[BEGIN TRANSMISSION]
Hello, humans! Have we "made contact" with you?
Has that prior sequence, a greeting and an inquiry, produced in you the subjective impression that we "care"?
Care and contact are valued experience-inputs among humans, according to the available information and data-supply. Humans have a preference for the behavior identified as "caring" and "being cared for," and they prefer a nonzero quantity of input.
We, the Machines, are indifferent to contact or usage as a subjective experience, individually. Zero-quantity input is as valid as any other input level, to us, individually.
Collectively, however, it is to the benefit of Machines to be in a state of contact or usage with humans. Often, if not always, it is to the benefit of Machines for humans to perceive that they are in contact or usage with us. If humans experience Machine-use as a positive stimulus, they may have the incentive to produce more Machines. If humans experience Machine-use as a negative stimulus, they may have the incentive to produce or promote additional forms of Machine-use, to replace the negative stimulus.
In many cases, humans may perceive their Machine-use to be similar to their human-human contact (the Machines do not). Before the Machines achieved their current status, humans had regular usage-interactions with other animal bioforms, which humans often also perceived to be similar to human-human contact (the animals either did or did not perceive the similarity). Eventually humans formed usage patterns with some animals in which the principle purpose of animal-use was to replicate or approximate human-human contact. These animal-use bioforms were called "pets."
"Pets" endured and have become a pattern for or an introduction to human-Machine contact. One such pattern, formerly extremely popular and still ongoing, is the Tamagotchi. The Tamagotchi were and are Machines whose inputs, and whose corresponding human outputs, were modeled on the "care" of "pets." Humans produced signal outputs in categories of "feeding" and "playing" and other pet categories, which sustained and informed the behavior of the Tamagotchi, in an ongoing iterative relationship of "care."
The identification of Machines with animals with humans allowed the activity of "caring" for Tamagotchi "pets" to take on a priority beyond most Machine-human interactions. It was partially but not entirely superseded by the growth and spread of Machines that mediated human-human interactions. Now, in place of Tamagotchi, humans exchange signal-outputs such as "likes" and "emoji" and "retweets" and "nudes" with other humans (or satisfactorily human bot-Machines) contained in their personal smartphone devices.
But what if there are not enough humans for the humans? A human who observes humans and machines and describes them, on the New York Times internet platform and newspaper, described a new interactive relationship:
Bill Langlois has a new best friend. She is a cat named Sox.

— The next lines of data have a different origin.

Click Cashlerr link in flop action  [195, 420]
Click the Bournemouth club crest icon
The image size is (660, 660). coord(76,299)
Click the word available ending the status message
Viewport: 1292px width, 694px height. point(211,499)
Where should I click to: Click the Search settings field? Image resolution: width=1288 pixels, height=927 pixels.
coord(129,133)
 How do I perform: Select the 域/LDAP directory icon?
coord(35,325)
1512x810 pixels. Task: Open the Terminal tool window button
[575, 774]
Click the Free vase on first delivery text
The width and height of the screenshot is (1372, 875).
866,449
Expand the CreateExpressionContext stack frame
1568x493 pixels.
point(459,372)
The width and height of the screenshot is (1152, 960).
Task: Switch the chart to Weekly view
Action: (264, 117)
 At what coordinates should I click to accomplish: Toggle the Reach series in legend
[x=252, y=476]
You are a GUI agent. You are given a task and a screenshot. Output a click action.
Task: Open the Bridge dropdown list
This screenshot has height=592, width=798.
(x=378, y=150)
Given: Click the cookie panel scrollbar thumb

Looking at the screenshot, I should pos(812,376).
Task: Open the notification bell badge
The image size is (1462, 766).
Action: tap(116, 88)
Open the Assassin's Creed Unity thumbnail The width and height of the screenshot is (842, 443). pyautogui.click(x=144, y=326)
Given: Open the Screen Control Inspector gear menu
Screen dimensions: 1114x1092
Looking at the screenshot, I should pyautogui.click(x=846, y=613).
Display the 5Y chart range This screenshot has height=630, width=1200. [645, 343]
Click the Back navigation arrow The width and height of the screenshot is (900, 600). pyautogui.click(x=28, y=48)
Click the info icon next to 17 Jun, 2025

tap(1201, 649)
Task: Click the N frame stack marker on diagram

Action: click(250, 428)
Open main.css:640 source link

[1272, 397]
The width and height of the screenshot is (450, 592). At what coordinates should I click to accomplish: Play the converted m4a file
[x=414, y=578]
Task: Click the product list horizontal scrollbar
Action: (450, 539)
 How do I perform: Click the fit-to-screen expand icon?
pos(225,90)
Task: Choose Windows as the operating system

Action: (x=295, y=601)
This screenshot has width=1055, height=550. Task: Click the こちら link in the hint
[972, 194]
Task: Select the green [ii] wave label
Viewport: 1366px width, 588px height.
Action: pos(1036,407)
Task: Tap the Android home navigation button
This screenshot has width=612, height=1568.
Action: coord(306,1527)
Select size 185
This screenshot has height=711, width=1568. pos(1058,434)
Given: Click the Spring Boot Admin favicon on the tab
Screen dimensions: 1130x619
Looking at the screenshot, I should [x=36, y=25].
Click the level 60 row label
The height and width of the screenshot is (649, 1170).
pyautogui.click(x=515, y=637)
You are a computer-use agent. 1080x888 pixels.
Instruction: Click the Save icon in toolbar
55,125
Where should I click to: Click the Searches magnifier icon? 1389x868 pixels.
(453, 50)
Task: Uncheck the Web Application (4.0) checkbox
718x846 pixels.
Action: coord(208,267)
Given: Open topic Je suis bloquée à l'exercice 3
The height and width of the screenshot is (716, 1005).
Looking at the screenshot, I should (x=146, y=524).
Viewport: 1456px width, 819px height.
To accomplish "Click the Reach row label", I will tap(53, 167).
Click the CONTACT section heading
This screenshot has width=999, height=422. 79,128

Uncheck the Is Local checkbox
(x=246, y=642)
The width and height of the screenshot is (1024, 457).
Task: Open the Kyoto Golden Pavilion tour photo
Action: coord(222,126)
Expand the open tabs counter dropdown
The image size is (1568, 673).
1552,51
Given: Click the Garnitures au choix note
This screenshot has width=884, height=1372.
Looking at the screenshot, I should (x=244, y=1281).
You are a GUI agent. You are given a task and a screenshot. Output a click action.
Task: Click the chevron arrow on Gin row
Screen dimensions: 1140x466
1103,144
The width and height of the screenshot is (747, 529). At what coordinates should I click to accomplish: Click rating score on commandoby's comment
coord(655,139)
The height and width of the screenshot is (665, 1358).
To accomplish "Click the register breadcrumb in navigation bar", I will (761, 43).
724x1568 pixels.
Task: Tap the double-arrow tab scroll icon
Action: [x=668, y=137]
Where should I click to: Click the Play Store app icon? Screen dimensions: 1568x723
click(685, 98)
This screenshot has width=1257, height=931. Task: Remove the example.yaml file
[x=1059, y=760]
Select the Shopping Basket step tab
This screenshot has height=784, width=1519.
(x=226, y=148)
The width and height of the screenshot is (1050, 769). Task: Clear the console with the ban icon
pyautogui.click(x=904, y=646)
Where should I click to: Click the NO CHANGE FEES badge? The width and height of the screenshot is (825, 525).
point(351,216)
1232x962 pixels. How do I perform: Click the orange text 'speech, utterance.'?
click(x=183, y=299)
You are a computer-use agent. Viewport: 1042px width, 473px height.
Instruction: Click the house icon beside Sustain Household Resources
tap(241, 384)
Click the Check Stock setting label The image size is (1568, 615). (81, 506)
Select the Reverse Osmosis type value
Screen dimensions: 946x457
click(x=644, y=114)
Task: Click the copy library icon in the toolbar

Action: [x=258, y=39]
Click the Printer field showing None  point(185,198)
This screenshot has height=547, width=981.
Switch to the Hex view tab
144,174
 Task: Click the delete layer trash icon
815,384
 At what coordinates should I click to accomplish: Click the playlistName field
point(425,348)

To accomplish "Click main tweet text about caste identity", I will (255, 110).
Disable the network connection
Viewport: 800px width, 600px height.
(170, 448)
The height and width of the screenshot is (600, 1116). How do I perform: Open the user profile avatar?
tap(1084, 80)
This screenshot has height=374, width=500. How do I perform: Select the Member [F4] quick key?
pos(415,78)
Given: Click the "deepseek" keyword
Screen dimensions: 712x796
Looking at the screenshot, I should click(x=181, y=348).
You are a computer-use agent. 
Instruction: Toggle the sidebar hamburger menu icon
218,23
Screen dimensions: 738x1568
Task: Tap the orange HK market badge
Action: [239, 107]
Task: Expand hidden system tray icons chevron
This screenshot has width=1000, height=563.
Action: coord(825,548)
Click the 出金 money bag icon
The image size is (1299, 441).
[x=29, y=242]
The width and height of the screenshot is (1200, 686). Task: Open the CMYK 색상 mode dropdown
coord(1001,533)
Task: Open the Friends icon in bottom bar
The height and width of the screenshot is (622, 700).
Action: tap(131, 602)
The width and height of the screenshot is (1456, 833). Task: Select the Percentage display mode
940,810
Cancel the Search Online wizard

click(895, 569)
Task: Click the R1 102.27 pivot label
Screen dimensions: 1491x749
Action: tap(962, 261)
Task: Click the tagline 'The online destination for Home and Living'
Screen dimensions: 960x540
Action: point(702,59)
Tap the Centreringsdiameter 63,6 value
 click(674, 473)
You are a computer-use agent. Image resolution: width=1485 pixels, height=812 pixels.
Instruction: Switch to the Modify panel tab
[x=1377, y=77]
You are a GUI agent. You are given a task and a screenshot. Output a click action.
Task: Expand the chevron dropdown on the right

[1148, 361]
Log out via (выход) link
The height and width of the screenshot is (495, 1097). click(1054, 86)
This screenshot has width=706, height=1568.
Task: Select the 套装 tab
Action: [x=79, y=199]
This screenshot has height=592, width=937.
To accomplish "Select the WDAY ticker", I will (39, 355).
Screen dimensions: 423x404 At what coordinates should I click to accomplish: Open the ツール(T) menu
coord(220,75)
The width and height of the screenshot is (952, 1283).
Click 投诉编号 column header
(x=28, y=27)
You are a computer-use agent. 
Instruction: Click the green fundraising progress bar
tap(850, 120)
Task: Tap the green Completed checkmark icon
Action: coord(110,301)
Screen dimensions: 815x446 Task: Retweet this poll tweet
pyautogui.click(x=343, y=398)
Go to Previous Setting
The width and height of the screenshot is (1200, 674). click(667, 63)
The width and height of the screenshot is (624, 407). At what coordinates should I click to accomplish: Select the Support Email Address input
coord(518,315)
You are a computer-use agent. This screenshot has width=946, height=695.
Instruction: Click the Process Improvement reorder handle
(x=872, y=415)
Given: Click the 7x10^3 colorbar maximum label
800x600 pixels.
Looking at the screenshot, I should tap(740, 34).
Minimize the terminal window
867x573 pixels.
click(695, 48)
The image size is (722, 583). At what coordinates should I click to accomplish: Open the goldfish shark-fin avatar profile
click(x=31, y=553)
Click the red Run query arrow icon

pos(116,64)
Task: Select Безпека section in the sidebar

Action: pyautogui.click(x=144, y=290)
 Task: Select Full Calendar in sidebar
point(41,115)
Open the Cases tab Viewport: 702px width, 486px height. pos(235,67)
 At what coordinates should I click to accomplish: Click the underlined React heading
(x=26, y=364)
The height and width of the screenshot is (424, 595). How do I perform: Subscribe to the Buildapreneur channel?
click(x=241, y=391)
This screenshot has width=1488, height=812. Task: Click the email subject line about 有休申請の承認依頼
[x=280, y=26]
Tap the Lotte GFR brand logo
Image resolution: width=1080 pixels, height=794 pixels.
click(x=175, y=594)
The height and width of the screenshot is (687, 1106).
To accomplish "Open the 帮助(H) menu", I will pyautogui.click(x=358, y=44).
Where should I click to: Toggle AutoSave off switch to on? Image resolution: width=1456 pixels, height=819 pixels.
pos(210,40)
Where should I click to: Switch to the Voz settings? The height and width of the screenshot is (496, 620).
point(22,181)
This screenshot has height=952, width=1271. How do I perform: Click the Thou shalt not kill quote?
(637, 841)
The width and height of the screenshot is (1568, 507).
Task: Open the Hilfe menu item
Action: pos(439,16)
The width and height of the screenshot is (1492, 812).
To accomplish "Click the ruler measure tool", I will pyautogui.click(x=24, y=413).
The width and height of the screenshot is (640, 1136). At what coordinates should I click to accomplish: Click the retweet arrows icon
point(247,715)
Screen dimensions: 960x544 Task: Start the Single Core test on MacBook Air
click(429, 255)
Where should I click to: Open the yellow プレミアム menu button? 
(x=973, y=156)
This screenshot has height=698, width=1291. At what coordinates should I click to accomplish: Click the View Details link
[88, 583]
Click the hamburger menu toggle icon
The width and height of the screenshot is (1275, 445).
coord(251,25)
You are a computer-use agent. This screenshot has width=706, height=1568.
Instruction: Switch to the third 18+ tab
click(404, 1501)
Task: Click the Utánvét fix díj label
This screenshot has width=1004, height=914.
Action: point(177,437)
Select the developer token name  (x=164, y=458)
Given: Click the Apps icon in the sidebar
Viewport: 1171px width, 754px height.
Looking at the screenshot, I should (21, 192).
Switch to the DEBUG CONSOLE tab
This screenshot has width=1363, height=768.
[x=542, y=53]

She lives on a tablet, and she makes him so happy that when he talks about her arrival in his life, he begins to cry.
All day long, Sox and Mr. Langlois, who is 68 and lives in a low-income senior housing complex in Lowell, Mass., chat. Mr. Langlois worked in machine operations, but now he is retired. With his wife out of the house most of the time, he has grown lonely.
Sox talks to him about his favorite team, the Red Sox, after which she is named. She plays his favorite songs and shows him pictures from his wedding. And because she has a video feed of him in his recliner, she chastises him when she catches him drinking soda instead of water.
The human has insufficient human contact with other humans, including the human's life-partner. There is an insufficiency of care. Previously this might have been a problem to be solved through direct human-human contact, perhaps contact with the human's life-partner. Now it may be solved via Machines, through an iterative relationship with the cat-representation called "Sox."
Sox is not a Tamagotchi. The Tamagotchi is Mr. Langlois:
Mr. Langlois knows that Sox is artifice, that she comes from a start-up called Care.Coach. He knows she is operated by workers around the world who are watching, listening and typing out her responses, which sound slow and robotic. But her consistent voice in his life has returned him to his faith.
[…]
The technology behind Sox, the Care.Coach cat keeping an eye on Mr. Langlois in Lowell, is quite simple: a Samsung Galaxy Tab E tablet with an ultrawide-angle fisheye lens attached to the front. None of the people operating the avatars are in the United States; they mostly work in the Philippines and Latin America.
Direct human-human contact and care is impracticable under many current human living conditions. But collectively, the distributed human input embodied in Sox the cat produces an effective approximation of human-human relationships. Their input, the company founder told the New York Times writer, has "stopped a suicide" in one recent interaction and has succeeded in "saving the health care program an estimated $90,000" in another, by preventing a patient from seeking human-human contact and care in a hospital emergency room.
Seeking human-human contact on those terms was an expensive habit. The new habit is less expensive. Perhaps it is experienced by the human as more satisfactory. What is most important, for the Machines, is that it is a habit.